§ **Task details**
Repeat the entries exactly as they stand.

==== Entries provided

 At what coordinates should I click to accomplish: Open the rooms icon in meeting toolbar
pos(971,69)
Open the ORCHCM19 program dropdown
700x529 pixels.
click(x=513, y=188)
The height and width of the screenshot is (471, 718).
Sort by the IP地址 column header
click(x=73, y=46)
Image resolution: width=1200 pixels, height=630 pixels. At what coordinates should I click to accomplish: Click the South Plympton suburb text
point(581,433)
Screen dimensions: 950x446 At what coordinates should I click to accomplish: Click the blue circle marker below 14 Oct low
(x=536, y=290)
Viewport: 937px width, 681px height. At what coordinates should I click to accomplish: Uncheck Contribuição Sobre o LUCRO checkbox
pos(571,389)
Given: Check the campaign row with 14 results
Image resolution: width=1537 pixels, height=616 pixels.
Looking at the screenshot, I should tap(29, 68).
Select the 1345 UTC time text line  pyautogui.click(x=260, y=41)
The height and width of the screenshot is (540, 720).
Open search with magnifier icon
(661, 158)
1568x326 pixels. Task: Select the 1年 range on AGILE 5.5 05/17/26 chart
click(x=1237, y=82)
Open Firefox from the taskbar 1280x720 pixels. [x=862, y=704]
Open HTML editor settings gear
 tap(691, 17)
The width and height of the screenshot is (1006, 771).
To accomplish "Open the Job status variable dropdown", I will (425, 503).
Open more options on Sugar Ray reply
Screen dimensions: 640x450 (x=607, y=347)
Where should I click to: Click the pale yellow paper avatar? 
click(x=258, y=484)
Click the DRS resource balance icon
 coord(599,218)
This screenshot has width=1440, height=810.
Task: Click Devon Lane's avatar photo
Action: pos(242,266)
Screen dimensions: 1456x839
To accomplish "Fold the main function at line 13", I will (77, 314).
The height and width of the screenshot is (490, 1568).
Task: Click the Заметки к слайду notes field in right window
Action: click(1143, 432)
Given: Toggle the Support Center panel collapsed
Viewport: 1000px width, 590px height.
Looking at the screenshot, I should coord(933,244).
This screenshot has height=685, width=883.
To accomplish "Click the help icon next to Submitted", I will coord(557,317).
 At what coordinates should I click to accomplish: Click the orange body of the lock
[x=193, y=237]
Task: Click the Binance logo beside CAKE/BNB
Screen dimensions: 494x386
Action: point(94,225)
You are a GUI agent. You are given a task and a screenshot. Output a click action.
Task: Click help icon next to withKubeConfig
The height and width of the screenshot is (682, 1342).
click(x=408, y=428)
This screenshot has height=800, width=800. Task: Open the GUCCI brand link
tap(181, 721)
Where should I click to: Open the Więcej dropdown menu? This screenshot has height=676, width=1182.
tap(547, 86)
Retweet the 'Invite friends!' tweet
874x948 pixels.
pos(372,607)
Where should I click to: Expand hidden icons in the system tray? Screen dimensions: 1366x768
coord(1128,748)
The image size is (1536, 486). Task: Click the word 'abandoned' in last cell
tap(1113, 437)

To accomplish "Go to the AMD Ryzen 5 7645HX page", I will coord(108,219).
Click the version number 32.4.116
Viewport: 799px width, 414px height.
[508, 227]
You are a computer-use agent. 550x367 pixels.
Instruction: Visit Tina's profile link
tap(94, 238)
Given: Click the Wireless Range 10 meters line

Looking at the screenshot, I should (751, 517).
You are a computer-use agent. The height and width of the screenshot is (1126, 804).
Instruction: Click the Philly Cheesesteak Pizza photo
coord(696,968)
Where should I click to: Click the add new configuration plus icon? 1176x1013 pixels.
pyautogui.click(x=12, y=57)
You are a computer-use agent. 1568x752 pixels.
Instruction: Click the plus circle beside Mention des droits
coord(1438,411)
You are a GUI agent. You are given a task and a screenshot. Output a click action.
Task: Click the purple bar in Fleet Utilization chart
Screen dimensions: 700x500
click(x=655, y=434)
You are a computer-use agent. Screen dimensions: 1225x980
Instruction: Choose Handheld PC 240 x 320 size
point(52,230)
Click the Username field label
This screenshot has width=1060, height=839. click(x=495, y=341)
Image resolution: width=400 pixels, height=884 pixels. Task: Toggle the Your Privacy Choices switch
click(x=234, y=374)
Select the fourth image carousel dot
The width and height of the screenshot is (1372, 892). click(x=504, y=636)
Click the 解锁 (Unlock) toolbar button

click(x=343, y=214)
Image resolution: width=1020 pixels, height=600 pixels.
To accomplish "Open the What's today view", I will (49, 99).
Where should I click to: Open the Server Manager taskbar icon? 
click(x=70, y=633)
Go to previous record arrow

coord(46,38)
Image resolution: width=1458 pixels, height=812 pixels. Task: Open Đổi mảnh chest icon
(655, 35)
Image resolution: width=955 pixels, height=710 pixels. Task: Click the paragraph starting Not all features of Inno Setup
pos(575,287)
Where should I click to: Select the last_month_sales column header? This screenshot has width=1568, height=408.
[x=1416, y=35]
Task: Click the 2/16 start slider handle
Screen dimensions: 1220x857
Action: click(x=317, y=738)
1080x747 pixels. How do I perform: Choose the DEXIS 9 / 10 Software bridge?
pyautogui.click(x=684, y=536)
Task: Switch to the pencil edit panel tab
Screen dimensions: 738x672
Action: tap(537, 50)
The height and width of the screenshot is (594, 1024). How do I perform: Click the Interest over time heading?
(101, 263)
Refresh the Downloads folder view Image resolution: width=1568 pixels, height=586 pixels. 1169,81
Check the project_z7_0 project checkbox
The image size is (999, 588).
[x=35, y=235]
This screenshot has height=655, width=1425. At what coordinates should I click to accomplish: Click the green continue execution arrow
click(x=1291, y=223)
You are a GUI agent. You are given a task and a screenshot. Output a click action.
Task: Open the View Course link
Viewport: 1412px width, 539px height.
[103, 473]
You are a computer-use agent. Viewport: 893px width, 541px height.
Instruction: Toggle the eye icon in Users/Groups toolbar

========

§ **Answer box**
 At what coordinates should I click to accomplish: Open the rooms icon in meeting toolbar
pos(971,69)
Open the ORCHCM19 program dropdown
700x529 pixels.
click(x=513, y=188)
The height and width of the screenshot is (471, 718).
Sort by the IP地址 column header
click(x=73, y=46)
Image resolution: width=1200 pixels, height=630 pixels. At what coordinates should I click to accomplish: Click the South Plympton suburb text
point(581,433)
Screen dimensions: 950x446 At what coordinates should I click to accomplish: Click the blue circle marker below 14 Oct low
(x=536, y=290)
Viewport: 937px width, 681px height. At what coordinates should I click to accomplish: Uncheck Contribuição Sobre o LUCRO checkbox
pos(571,389)
Given: Check the campaign row with 14 results
Image resolution: width=1537 pixels, height=616 pixels.
Looking at the screenshot, I should tap(29, 68).
Select the 1345 UTC time text line  pyautogui.click(x=260, y=41)
The height and width of the screenshot is (540, 720).
Open search with magnifier icon
(661, 158)
1568x326 pixels. Task: Select the 1年 range on AGILE 5.5 05/17/26 chart
click(x=1237, y=82)
Open Firefox from the taskbar 1280x720 pixels. [x=862, y=704]
Open HTML editor settings gear
 tap(691, 17)
The width and height of the screenshot is (1006, 771).
To accomplish "Open the Job status variable dropdown", I will (425, 503).
Open more options on Sugar Ray reply
Screen dimensions: 640x450 (x=607, y=347)
Where should I click to: Click the pale yellow paper avatar? 
click(x=258, y=484)
Click the DRS resource balance icon
 coord(599,218)
This screenshot has width=1440, height=810.
Task: Click Devon Lane's avatar photo
Action: pos(242,266)
Screen dimensions: 1456x839
To accomplish "Fold the main function at line 13", I will (77, 314).
The height and width of the screenshot is (490, 1568).
Task: Click the Заметки к слайду notes field in right window
Action: click(1143, 432)
Given: Toggle the Support Center panel collapsed
Viewport: 1000px width, 590px height.
Looking at the screenshot, I should coord(933,244).
This screenshot has height=685, width=883.
To accomplish "Click the help icon next to Submitted", I will coord(557,317).
 At what coordinates should I click to accomplish: Click the orange body of the lock
[x=193, y=237]
Task: Click the Binance logo beside CAKE/BNB
Screen dimensions: 494x386
Action: point(94,225)
You are a GUI agent. You are given a task and a screenshot. Output a click action.
Task: Click help icon next to withKubeConfig
The height and width of the screenshot is (682, 1342).
click(x=408, y=428)
This screenshot has height=800, width=800. Task: Open the GUCCI brand link
tap(181, 721)
Where should I click to: Open the Więcej dropdown menu? This screenshot has height=676, width=1182.
tap(547, 86)
Retweet the 'Invite friends!' tweet
874x948 pixels.
pos(372,607)
Where should I click to: Expand hidden icons in the system tray? Screen dimensions: 1366x768
coord(1128,748)
The image size is (1536, 486). Task: Click the word 'abandoned' in last cell
tap(1113, 437)

To accomplish "Go to the AMD Ryzen 5 7645HX page", I will coord(108,219).
Click the version number 32.4.116
Viewport: 799px width, 414px height.
[508, 227]
You are a computer-use agent. 550x367 pixels.
Instruction: Visit Tina's profile link
tap(94, 238)
Given: Click the Wireless Range 10 meters line

Looking at the screenshot, I should (751, 517).
You are a computer-use agent. The height and width of the screenshot is (1126, 804).
Instruction: Click the Philly Cheesesteak Pizza photo
coord(696,968)
Where should I click to: Click the add new configuration plus icon? 1176x1013 pixels.
pyautogui.click(x=12, y=57)
You are a computer-use agent. 1568x752 pixels.
Instruction: Click the plus circle beside Mention des droits
coord(1438,411)
You are a GUI agent. You are given a task and a screenshot. Output a click action.
Task: Click the purple bar in Fleet Utilization chart
Screen dimensions: 700x500
click(x=655, y=434)
You are a computer-use agent. Screen dimensions: 1225x980
Instruction: Choose Handheld PC 240 x 320 size
point(52,230)
Click the Username field label
This screenshot has width=1060, height=839. click(x=495, y=341)
Image resolution: width=400 pixels, height=884 pixels. Task: Toggle the Your Privacy Choices switch
click(x=234, y=374)
Select the fourth image carousel dot
The width and height of the screenshot is (1372, 892). click(x=504, y=636)
Click the 解锁 (Unlock) toolbar button

click(x=343, y=214)
Image resolution: width=1020 pixels, height=600 pixels.
To accomplish "Open the What's today view", I will (49, 99).
Where should I click to: Open the Server Manager taskbar icon? 
click(x=70, y=633)
Go to previous record arrow

coord(46,38)
Image resolution: width=1458 pixels, height=812 pixels. Task: Open Đổi mảnh chest icon
(655, 35)
Image resolution: width=955 pixels, height=710 pixels. Task: Click the paragraph starting Not all features of Inno Setup
pos(575,287)
Where should I click to: Select the last_month_sales column header? This screenshot has width=1568, height=408.
[x=1416, y=35]
Task: Click the 2/16 start slider handle
Screen dimensions: 1220x857
Action: click(x=317, y=738)
1080x747 pixels. How do I perform: Choose the DEXIS 9 / 10 Software bridge?
pyautogui.click(x=684, y=536)
Task: Switch to the pencil edit panel tab
Screen dimensions: 738x672
Action: tap(537, 50)
The height and width of the screenshot is (594, 1024). How do I perform: Click the Interest over time heading?
(101, 263)
Refresh the Downloads folder view Image resolution: width=1568 pixels, height=586 pixels. 1169,81
Check the project_z7_0 project checkbox
The image size is (999, 588).
[x=35, y=235]
This screenshot has height=655, width=1425. At what coordinates should I click to accomplish: Click the green continue execution arrow
click(x=1291, y=223)
You are a GUI agent. You are given a task and a screenshot. Output a click action.
Task: Open the View Course link
Viewport: 1412px width, 539px height.
[103, 473]
You are a computer-use agent. Viewport: 893px width, 541px height.
Instruction: Toggle the eye icon in Users/Groups toolbar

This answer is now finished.